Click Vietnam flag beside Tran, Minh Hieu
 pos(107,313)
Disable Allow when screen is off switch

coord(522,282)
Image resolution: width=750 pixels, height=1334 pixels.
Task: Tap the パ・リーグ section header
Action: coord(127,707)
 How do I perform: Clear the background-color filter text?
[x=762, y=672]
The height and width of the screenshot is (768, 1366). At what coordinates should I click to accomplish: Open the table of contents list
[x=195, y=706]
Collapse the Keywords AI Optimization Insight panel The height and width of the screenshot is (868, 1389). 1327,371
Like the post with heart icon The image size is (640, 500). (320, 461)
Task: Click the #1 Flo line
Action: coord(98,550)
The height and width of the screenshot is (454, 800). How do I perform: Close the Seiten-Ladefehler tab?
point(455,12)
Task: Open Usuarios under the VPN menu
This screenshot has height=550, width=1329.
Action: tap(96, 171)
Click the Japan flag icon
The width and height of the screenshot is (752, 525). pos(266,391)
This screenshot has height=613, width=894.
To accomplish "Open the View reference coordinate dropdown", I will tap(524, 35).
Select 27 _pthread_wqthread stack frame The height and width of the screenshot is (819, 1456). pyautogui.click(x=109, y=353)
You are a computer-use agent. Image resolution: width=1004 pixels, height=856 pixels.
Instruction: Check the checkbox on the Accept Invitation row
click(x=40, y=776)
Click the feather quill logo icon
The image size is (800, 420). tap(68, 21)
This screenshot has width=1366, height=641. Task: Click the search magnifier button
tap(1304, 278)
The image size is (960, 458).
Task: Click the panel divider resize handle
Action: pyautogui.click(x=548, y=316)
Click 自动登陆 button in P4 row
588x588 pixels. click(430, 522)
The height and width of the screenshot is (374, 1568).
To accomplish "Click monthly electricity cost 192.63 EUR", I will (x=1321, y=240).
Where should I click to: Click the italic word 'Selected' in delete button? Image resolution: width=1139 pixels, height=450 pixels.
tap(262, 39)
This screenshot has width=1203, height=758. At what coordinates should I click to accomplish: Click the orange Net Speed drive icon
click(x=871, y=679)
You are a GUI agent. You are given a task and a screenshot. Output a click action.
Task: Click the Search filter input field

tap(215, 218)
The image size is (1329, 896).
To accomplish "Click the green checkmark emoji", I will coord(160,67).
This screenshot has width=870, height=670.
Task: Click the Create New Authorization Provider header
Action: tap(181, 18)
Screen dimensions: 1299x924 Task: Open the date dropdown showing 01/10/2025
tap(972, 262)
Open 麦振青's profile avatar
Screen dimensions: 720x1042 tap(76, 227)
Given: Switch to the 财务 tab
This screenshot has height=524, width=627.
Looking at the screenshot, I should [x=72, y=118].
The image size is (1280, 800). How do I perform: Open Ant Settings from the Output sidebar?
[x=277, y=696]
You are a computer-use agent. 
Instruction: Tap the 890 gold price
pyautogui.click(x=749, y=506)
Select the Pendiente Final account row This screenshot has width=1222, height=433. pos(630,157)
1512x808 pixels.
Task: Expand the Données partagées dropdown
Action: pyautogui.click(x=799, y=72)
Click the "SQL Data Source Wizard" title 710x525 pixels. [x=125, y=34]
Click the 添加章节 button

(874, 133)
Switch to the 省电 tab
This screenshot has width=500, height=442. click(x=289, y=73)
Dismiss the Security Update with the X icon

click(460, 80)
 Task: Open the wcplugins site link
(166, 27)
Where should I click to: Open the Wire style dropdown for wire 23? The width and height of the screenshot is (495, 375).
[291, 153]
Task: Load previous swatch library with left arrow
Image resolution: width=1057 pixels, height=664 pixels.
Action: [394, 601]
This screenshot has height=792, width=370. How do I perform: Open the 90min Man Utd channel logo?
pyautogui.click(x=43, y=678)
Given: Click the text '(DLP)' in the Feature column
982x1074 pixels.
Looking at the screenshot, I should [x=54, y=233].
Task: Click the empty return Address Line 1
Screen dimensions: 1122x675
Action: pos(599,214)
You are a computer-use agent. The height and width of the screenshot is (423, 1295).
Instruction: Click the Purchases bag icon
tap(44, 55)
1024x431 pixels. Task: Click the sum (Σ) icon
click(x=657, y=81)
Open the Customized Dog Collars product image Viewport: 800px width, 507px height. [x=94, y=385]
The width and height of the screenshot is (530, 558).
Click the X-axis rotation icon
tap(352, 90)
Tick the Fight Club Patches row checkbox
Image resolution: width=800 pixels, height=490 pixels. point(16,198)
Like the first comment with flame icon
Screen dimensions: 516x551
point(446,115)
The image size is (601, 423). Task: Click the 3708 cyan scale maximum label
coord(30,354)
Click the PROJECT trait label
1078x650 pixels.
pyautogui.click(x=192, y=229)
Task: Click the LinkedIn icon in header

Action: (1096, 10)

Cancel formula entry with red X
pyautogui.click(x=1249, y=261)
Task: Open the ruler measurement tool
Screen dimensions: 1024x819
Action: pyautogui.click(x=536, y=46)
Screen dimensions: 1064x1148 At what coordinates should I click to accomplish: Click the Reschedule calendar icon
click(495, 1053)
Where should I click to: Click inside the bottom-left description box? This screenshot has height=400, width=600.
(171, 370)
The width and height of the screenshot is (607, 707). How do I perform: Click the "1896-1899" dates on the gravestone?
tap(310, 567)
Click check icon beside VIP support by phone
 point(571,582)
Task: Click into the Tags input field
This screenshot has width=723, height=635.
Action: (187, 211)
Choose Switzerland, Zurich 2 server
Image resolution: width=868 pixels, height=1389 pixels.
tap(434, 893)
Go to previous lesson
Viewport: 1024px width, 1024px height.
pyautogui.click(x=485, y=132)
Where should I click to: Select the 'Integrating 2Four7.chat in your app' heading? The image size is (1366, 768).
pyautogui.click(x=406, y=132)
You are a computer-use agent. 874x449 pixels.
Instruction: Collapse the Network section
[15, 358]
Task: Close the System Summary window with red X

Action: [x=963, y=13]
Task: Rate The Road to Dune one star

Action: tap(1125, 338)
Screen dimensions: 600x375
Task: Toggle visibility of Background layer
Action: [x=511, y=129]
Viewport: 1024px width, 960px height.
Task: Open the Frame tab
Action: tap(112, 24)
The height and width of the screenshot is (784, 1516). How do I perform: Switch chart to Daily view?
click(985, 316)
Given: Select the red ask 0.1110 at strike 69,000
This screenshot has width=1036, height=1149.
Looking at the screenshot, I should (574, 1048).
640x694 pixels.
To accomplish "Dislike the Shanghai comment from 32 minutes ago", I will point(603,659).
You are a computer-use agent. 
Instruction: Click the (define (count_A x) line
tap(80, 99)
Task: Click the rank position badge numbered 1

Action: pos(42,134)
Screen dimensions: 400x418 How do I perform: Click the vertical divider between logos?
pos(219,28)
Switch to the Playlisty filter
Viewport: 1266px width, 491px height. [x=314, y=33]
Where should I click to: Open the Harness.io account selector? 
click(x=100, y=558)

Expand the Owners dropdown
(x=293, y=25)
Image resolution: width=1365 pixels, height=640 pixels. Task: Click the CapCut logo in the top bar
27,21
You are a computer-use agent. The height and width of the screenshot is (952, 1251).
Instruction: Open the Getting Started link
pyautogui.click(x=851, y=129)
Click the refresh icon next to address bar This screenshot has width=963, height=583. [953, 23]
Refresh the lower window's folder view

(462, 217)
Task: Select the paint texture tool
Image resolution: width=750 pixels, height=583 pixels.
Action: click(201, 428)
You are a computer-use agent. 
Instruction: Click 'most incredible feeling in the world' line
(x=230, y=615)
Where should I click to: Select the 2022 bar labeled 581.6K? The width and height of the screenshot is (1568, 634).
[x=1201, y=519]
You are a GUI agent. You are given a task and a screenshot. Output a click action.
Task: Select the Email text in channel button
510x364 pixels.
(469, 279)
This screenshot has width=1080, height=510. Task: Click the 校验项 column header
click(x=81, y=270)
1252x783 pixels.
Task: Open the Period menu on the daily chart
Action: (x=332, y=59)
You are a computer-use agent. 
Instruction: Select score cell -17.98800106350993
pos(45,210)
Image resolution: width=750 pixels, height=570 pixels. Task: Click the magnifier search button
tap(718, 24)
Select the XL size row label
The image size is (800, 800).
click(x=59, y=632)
========
▸ DIRECTIONS
Report every line containing the word "tool" from the listing above.

▸ ANSWER SPACE
Task: Open the ruler measurement tool
Task: Select the paint texture tool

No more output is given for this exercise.